I was just thinking about how everyone’s buggin Tiger about his stuff on the side, but nobody cared that the Beatles were doing all the same things (well, not the text messaging, I guess) with groupies. The Beatles are the rock-star equivalent of Tiger, right? A long sequence of #1’s, disciplined about work, and so on?
Then again, Lennon and McCartney didn’t do ads for AT&T, Gilette, Nike, Accenture (huh? what’s that, anyway?), Gatorade, or TLC Laser Eye Centers (or any eye centers, as far as I know). Maybe the standards are higher for people in advertising?

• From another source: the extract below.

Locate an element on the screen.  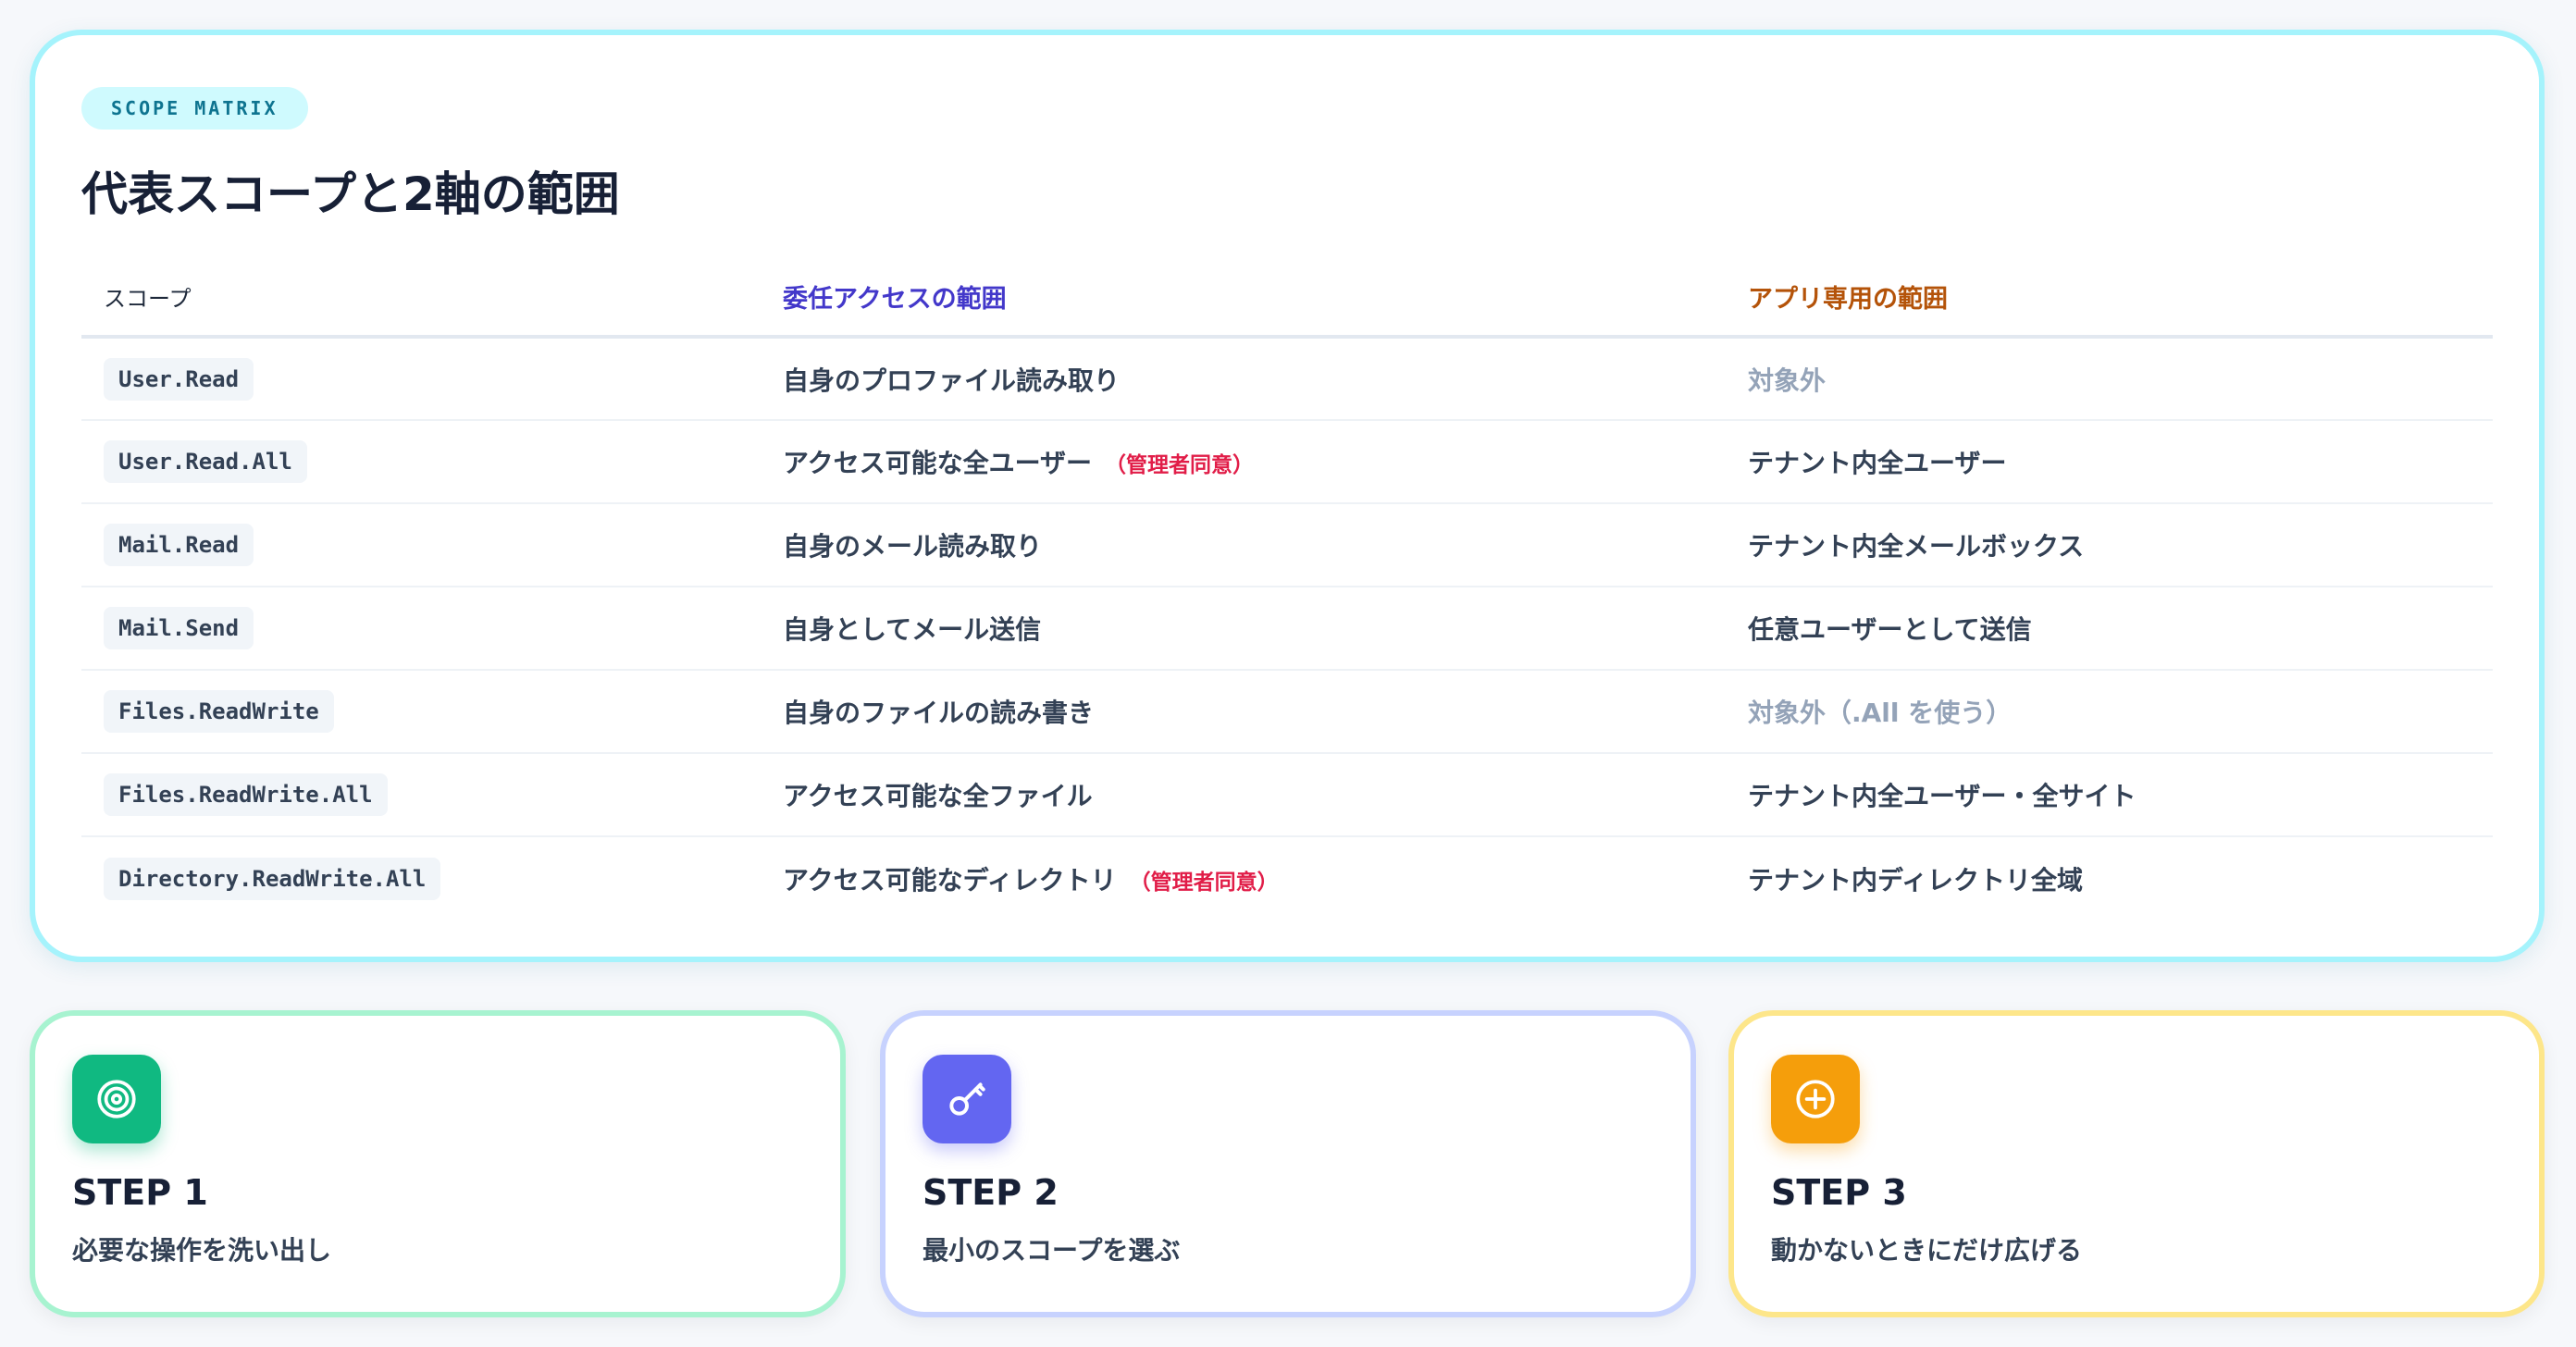
column-header-delegated: 委任アクセスの範囲 is located at coordinates (1244, 298).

Felix Salmon mocks the above-linked study which claims evidence that Tiger Woods’s scandal hurt his sponsors financially, but what I really don’t understand, though, is how it can make sense for these companies to be paying a golfer to endorse their products. I mean, Golf Digest, sure, but the others? I’m gonna buy somebody’s razor because they paid a million dollars to some dude who can putt? I mean, sure, I understand the reasoning, sort of: Tiger gets attention, you see his face on TV and you whip around to see what the ad is about. If you’re a 30 billion dollar company, it can be worth spending $20 million if you think it will increase profits by 0.067%. But it still seems a bit weird to me. At the level of individual decisions, it makes some sense, but if you step back a bit, it’s just bizarre.
P.S. The Freaknomics blog links to a Yahoo News report of the study claiming that Tiger Woods’s sponsors lost money, but without linking to Felix Salmon’s demolition job. I assume that I’m not the only Freakonomics readers who reads Salmon, so maybe someone will point this out in the comments there.